Contemplo vosso cadáver descido do patíbulo, vossa humanidade como que aniquilada, e vosso Sangue infinitamente precioso derramado ao longo da Paixão.
Enquanto o mundo for mundo, representareis a dor no horizonte de nossas almas. A dor, com tudo quanto ela tem de nobre, de forte, de grave, de doce e de sublime. A dor elevada do simples âmbito das considerações filosóficas para o firmamento infinito da Fé.
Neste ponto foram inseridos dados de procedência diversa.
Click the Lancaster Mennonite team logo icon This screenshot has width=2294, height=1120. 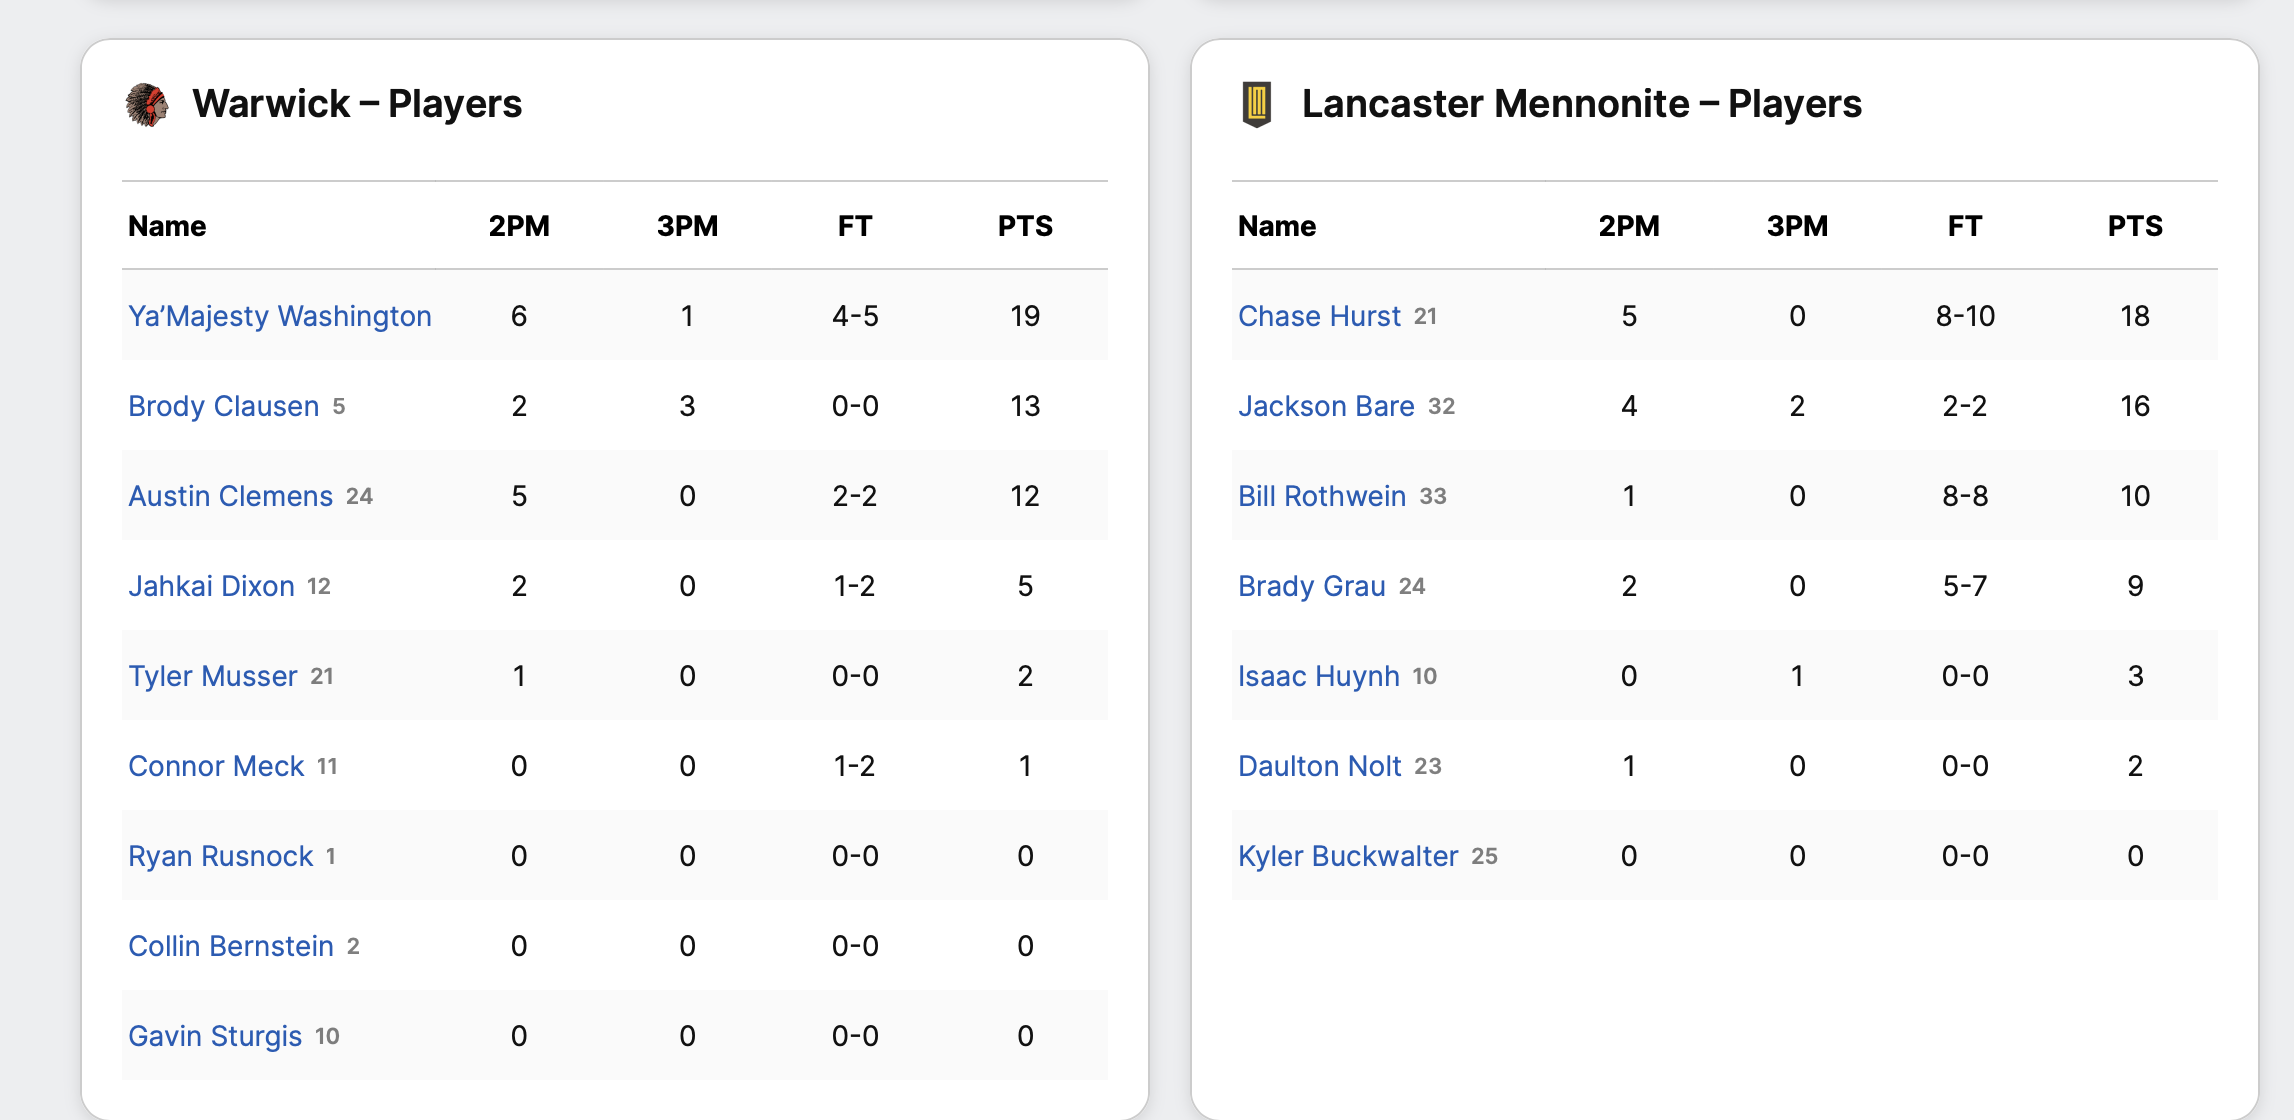coord(1256,104)
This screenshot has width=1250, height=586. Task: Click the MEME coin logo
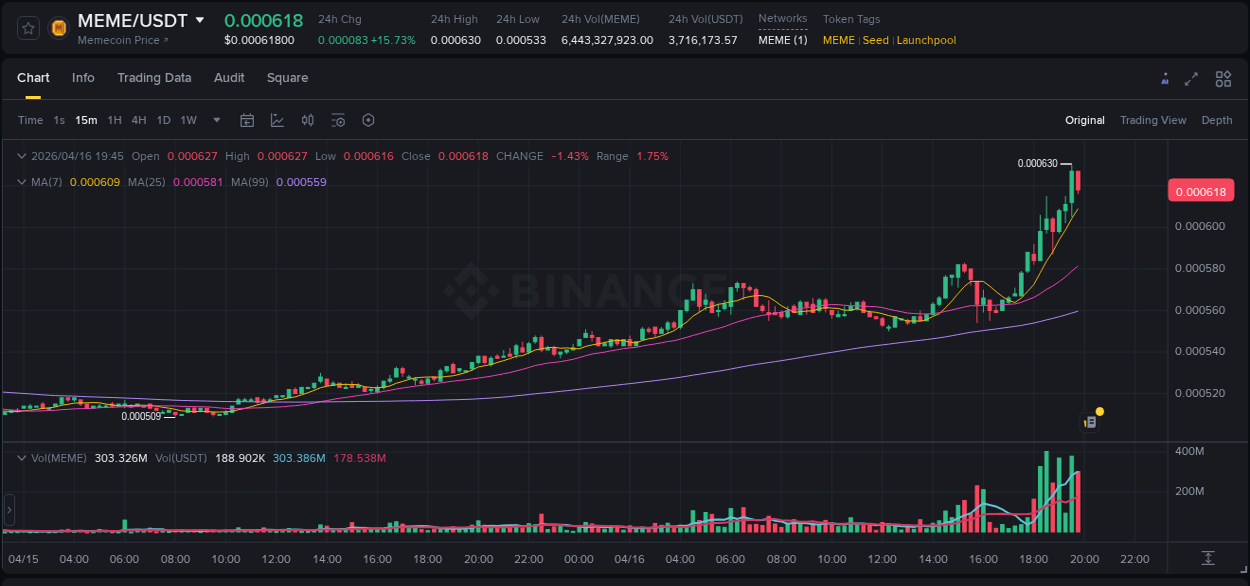(x=58, y=26)
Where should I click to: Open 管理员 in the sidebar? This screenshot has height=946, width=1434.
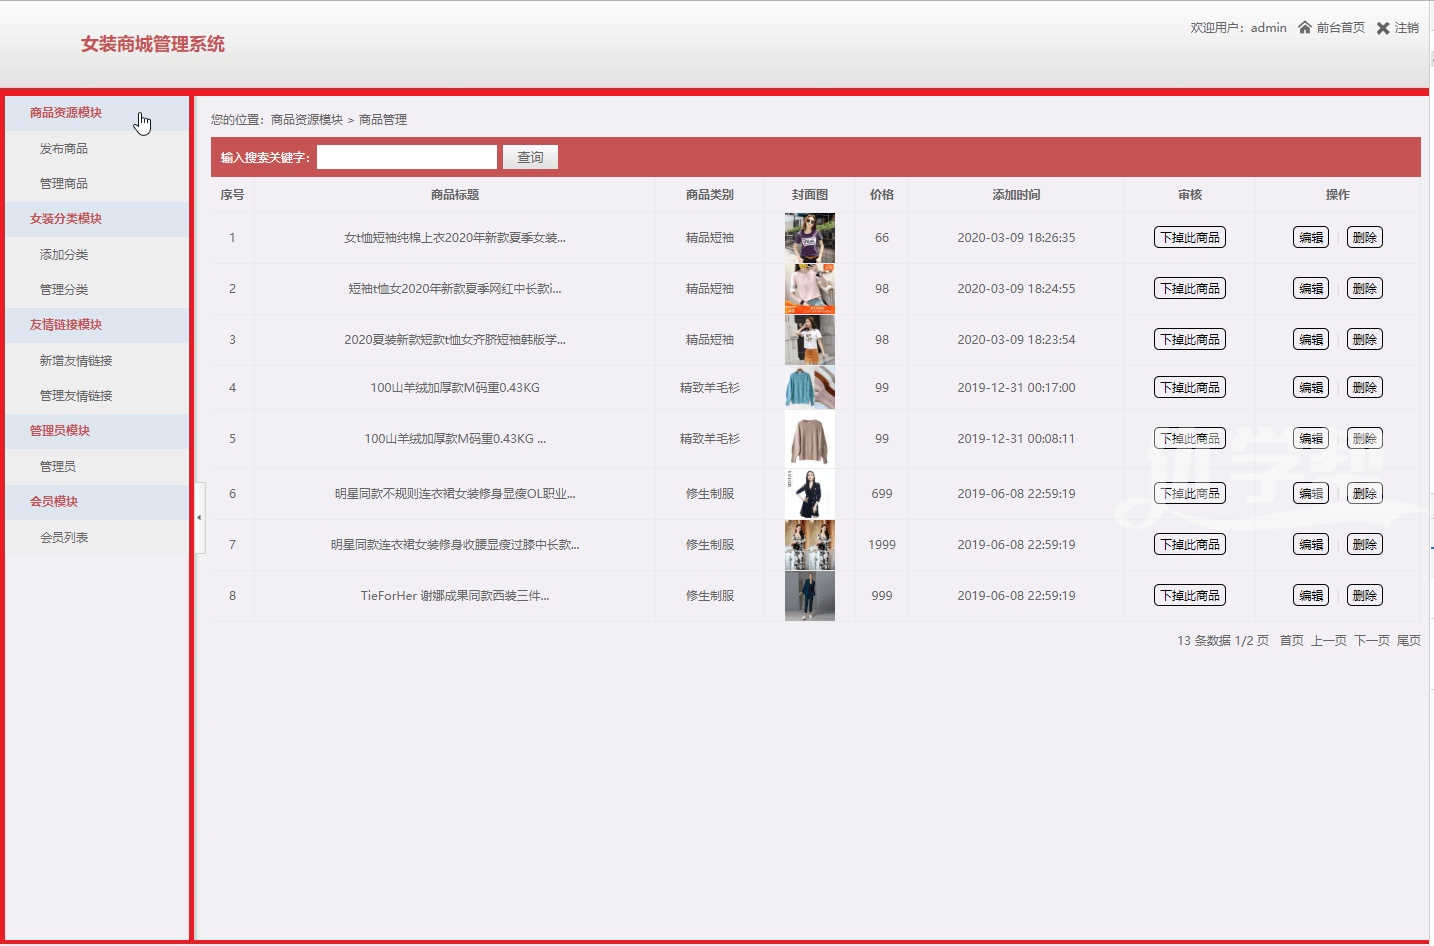click(58, 467)
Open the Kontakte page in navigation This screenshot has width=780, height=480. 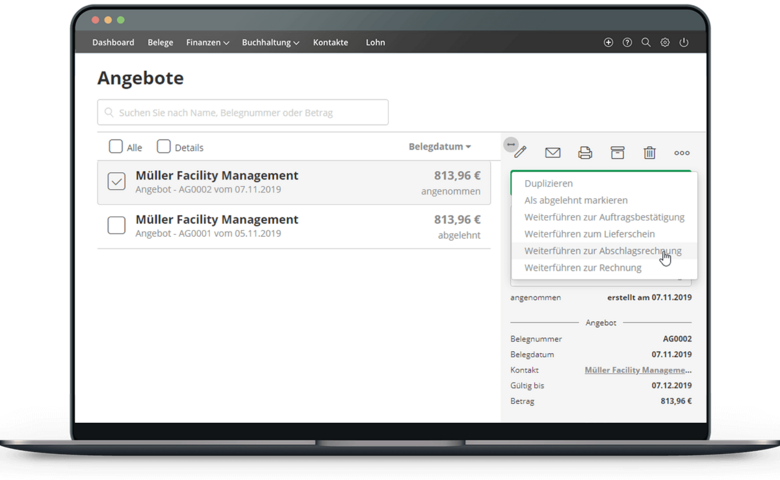click(x=330, y=43)
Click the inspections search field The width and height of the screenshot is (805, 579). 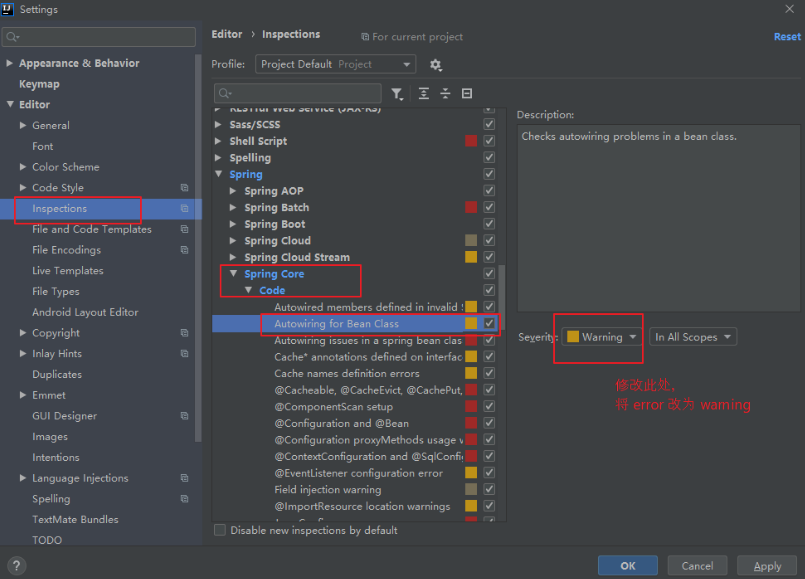point(298,93)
A dor compreendida em sua significação teológica, como expiação necessária, e como meio indispensável de santificação.
Pelo mérito infinito de vosso preciosíssimo Sangue, dai à nossa inteligência a clareza necessária para compreender o papel da dor, e à nossa vontade a força necessária para amá-la com todas as veras.
É só pela compreensão do papel da dor e do mistério da Cruz que a humanidade pode salvar-se da crise tremenda em que está afundando, e das penas eternas que aguardam os que até o último momento permaneceram fechados ao vosso convite para trilharmos convosco a via dolorosa.
Maria Santíssima, Mãe das Dores, multiplicai sobre a terra as almas que amam a Cruz.
É a graça de valor incalculável, que Vos pedimos, no crepúsculo de nossa civilização, nesta Semana Santa.